In the past year, there were some unexpected deaths.  Earlier this month, my father-in-law died.  My family and I are still reeling from this.  Before him, in the past year, there were several acquaintances (five people I knew between the ages of 40 and 50) who died.  These individuals were not my best friends – but people I knew – and their deaths affected me because of the closeness in age to me, the young kids left behind, and the cumulative effect of their deaths from various causes – some sudden and some through long sicknesses.  Last September, a friend’s father committed suicide.

While I don’t want to go into detail here on these matters, what I do want to share here is that I am really relieved I did not use wine as a tool to cope.  I am following Tara Brach’s advice of letting the feelings come, riding the waves, feeling the hurt.  And I am following my own advice of taking one day at a time.

I happened to notice on my app day counter the other day that it was Day 461.  In doing the math, I realized that August 20 would be Day 465 and I started thinking fondly back to my Day 100 a year ago.  It has been a journey indeed – and not an easy journey all days – because really so much has happened.  But there were lots of happy moments for sure.  For example, we had a great Disney trip last November and an awesome ski trip in December/January.  My daughter made her First Holy Communion in May and her proud grandfather was by her side most of the day.

I am so glad that none of these moments over the past 465 Days (happy or sad) are forgotten or hazy because of alcohol.  And I am relieved to know that none of my conversations with people or emails to them over the past 465 Days were in any way influenced by alcohol, especially when some of these individuals were in the toughest moments of their lives after losing loved ones.

So this is where I am at Day 465. This is not the most upbeat of my posts I know but I felt inspired to check in to let people know I am still on my way today.  And while I cannot promise forever, and I know my posts here are farther apart too, I am still taking one day and a time alcohol-free and still striving for the many goals I set back in May 2014 and setting new ones.  I have gotten so much better at not procrastinating, although it is still one of my major issues. But in this year of great loss to so many people I know, the question, “Why put off until tomorrow what you can take care of today?” has really taken on greater meaning.   As much as I have wanted to curl up in a ball at times (and some days I did just sleep late because I needed to), and as much as I have wanted to say “F- it” and have a glass of wine other times, I am finding the inner strength to push through these times.  And I am still learning and expanding my horizons every day and attempting to stay true to my word of year 2015 – growth.   So I will try to check in again around Day 500, or sooner, if I feel so inspired.

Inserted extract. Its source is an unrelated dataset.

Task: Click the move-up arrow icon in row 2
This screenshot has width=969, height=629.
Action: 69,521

Have a good day.  Remember every day is a gift.  And today is the first day of the rest of your life!

My Favorite Thoughts For Today! One Year, Part Four

And now for my favorite and most fun entry of my one-year posts.

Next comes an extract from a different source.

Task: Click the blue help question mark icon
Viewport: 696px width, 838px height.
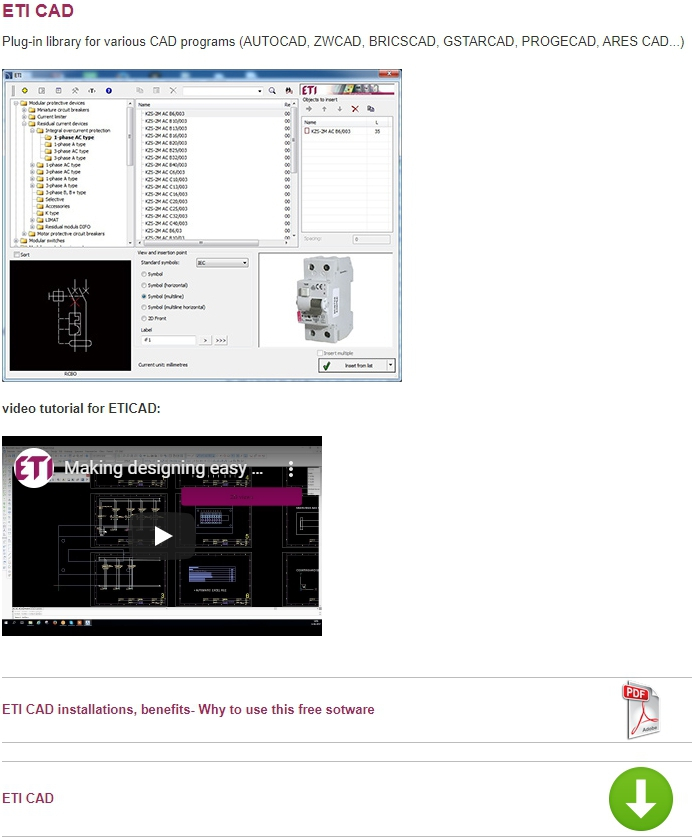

I love thinking about today and all that it means and all the fun sayings there are about today.

My blog is named “Viatoday,” a word I made up, because Via to me means “on the way” and everyday, I feel like “Today, I am on my way.”   I have also come to really like my self-given nickname Via.

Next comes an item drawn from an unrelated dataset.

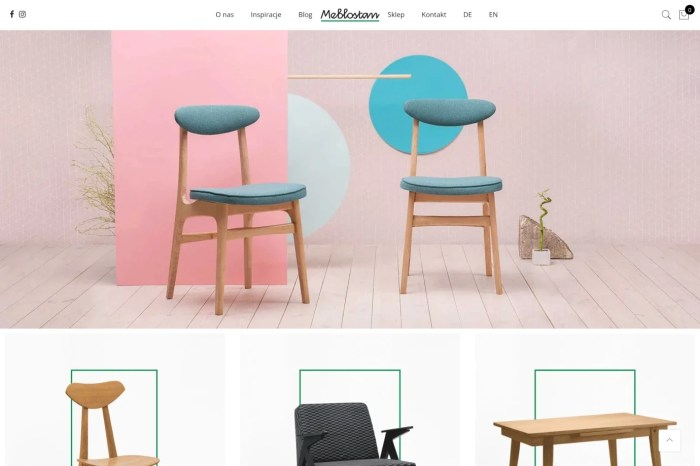The image size is (700, 466).
Task: Open the wooden chair category tile
Action: click(x=115, y=400)
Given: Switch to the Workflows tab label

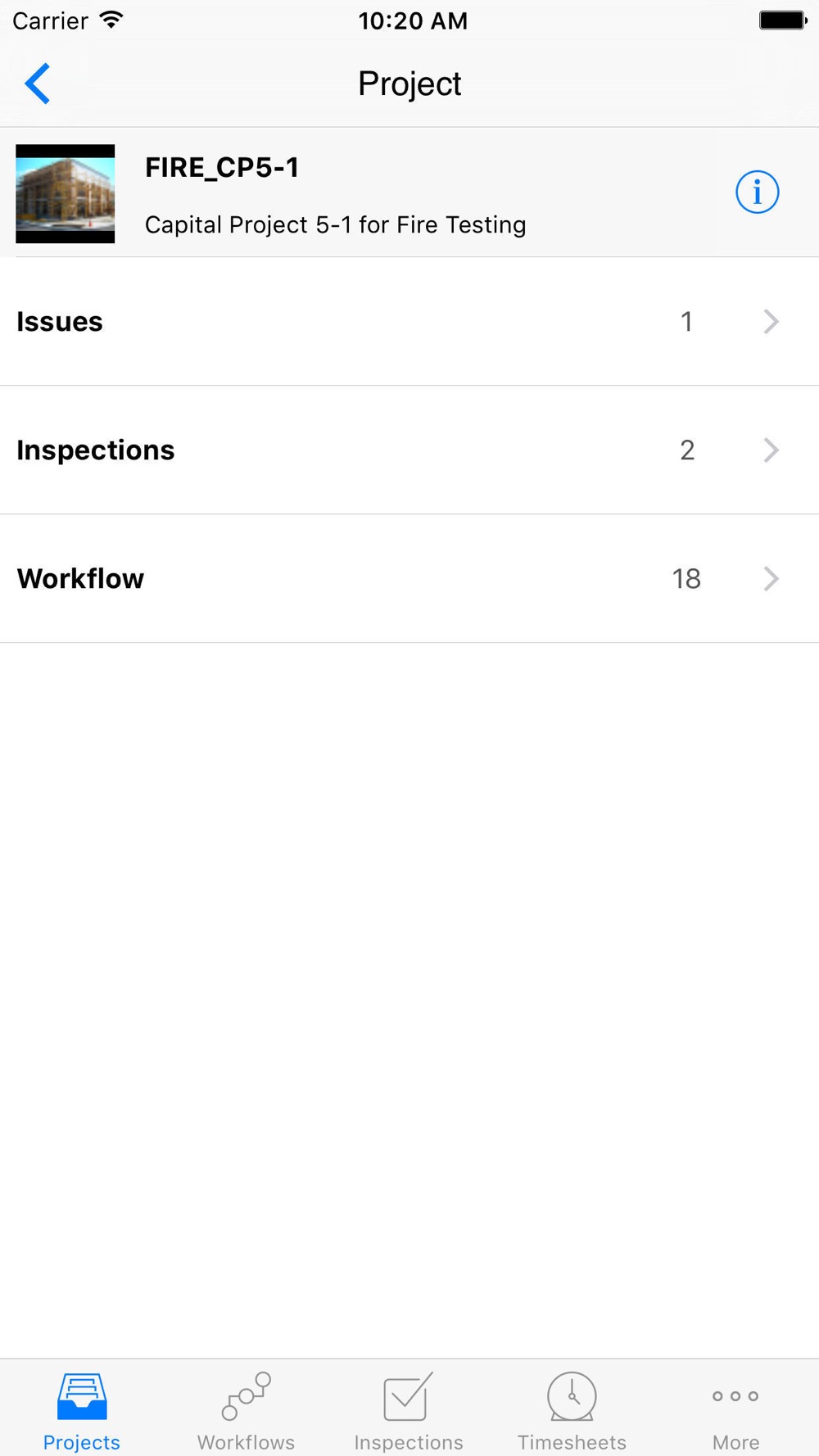Looking at the screenshot, I should click(246, 1442).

Some of my favorite quotes and phrases about today, all of which I think I have included somewhere in this blog:

“Today is the first day of the rest of your life.”  This was one of my Dad’s favorites!  It is so true!

He also liked to say, “Live every day like it is your last.”  And, “Live for today.  Tomorrow is not guaranteed.”

My kids love these fun head-scratchers: “Today is yesterday’s tomorrow.  And today is tomorrow’s yesterday.”

And finally, here’s my favorite:

“Yesterday is history.  Tomorrow is a mystery.  Today is a gift.  And that is why they call it ‘the present’!”

So on this fun note, I am going to keep taking it all one day at a time.  Happy Today everyone!